* [Work request]
Repeat the data below exactly. Include each line.

Records from a data source

+--

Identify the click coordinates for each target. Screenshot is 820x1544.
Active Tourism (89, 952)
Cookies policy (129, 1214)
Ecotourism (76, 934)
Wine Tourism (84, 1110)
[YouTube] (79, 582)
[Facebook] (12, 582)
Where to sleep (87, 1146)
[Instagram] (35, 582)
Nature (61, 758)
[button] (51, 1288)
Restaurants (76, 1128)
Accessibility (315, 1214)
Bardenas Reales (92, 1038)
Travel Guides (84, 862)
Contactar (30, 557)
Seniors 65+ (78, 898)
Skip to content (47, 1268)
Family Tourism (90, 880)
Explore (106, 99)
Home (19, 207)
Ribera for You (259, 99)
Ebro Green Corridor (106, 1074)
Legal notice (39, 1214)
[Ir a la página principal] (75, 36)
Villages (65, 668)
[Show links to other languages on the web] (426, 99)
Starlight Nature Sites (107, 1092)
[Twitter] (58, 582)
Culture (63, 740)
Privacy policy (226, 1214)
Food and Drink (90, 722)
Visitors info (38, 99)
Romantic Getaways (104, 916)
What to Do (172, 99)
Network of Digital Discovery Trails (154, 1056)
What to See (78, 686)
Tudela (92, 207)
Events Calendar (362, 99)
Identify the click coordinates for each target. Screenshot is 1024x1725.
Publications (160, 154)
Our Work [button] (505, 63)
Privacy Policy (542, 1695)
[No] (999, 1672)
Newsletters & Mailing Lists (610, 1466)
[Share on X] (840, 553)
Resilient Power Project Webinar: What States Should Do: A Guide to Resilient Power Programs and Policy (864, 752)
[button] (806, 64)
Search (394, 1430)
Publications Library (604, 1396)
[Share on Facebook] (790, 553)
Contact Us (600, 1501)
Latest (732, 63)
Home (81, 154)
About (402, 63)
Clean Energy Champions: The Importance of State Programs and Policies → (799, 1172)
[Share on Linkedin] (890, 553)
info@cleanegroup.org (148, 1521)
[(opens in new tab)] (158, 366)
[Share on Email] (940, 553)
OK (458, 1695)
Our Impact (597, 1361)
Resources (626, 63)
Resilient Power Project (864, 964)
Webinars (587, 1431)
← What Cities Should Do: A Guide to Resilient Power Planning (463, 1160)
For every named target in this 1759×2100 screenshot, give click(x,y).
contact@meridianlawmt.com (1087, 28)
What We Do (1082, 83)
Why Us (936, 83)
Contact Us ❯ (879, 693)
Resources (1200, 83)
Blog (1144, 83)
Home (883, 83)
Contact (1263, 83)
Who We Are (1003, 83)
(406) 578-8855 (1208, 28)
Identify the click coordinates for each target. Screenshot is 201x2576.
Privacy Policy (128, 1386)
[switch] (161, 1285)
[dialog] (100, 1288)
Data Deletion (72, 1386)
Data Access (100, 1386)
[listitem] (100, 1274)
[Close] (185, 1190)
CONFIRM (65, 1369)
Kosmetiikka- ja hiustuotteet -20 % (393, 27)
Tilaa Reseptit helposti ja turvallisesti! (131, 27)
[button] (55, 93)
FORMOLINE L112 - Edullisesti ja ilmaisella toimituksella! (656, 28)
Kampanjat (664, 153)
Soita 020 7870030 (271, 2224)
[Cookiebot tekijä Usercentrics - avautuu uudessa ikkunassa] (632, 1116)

+--

* [Task response]
Identify the click coordinates for each target. Screenshot is 820x1544.
Active Tourism (89, 952)
Cookies policy (129, 1214)
Ecotourism (76, 934)
Wine Tourism (84, 1110)
[YouTube] (79, 582)
[Facebook] (12, 582)
Where to sleep (87, 1146)
[Instagram] (35, 582)
Nature (61, 758)
[button] (51, 1288)
Restaurants (76, 1128)
Accessibility (315, 1214)
Bardenas Reales (92, 1038)
Travel Guides (84, 862)
Contactar (30, 557)
Seniors 65+ (78, 898)
Skip to content (47, 1268)
Family Tourism (90, 880)
Explore (106, 99)
Home (19, 207)
Ribera for You (259, 99)
Ebro Green Corridor (106, 1074)
Legal notice (39, 1214)
[Ir a la página principal] (75, 36)
Villages (65, 668)
[Show links to other languages on the web] (426, 99)
Starlight Nature Sites (107, 1092)
[Twitter] (58, 582)
Culture (63, 740)
Privacy policy (226, 1214)
Food and Drink (90, 722)
Visitors info (38, 99)
Romantic Getaways (104, 916)
What to Do (172, 99)
Network of Digital Discovery Trails (154, 1056)
What to See (78, 686)
Tudela (92, 207)
Events Calendar (362, 99)
Identify the click coordinates for each target. Screenshot is 1024x1725.
Publications (160, 154)
Our Work [button] (505, 63)
Privacy Policy (542, 1695)
[No] (999, 1672)
Newsletters & Mailing Lists (610, 1466)
[Share on X] (840, 553)
Resilient Power Project Webinar: What States Should Do: A Guide to Resilient Power Programs and Policy (864, 752)
[button] (806, 64)
Search (394, 1430)
Publications Library (604, 1396)
[Share on Facebook] (790, 553)
Contact Us (600, 1501)
Latest (732, 63)
Home (81, 154)
About (402, 63)
Clean Energy Champions: The Importance of State Programs and Policies → (799, 1172)
[Share on Linkedin] (890, 553)
info@cleanegroup.org (148, 1521)
[(opens in new tab)] (158, 366)
[Share on Email] (940, 553)
OK (458, 1695)
Our Impact (597, 1361)
Resources (626, 63)
Resilient Power Project (864, 964)
Webinars (587, 1431)
← What Cities Should Do: A Guide to Resilient Power Planning (463, 1160)
For every named target in this 1759×2100 screenshot, give click(x,y).
contact@meridianlawmt.com (1087, 28)
What We Do (1082, 83)
Why Us (936, 83)
Contact Us ❯ (879, 693)
Resources (1200, 83)
Blog (1144, 83)
Home (883, 83)
Contact (1263, 83)
Who We Are (1003, 83)
(406) 578-8855 (1208, 28)
Identify the click coordinates for each target. Screenshot is 201x2576.
Privacy Policy (128, 1386)
[switch] (161, 1285)
[dialog] (100, 1288)
Data Deletion (72, 1386)
Data Access (100, 1386)
[listitem] (100, 1274)
[Close] (185, 1190)
CONFIRM (65, 1369)
Kosmetiikka- ja hiustuotteet -20 % (393, 27)
Tilaa Reseptit helposti ja turvallisesti! (131, 27)
[button] (55, 93)
FORMOLINE L112 - Edullisesti ja ilmaisella toimituksella! (656, 28)
Kampanjat (664, 153)
Soita 020 7870030 (271, 2224)
[Cookiebot tekijä Usercentrics - avautuu uudessa ikkunassa] (632, 1116)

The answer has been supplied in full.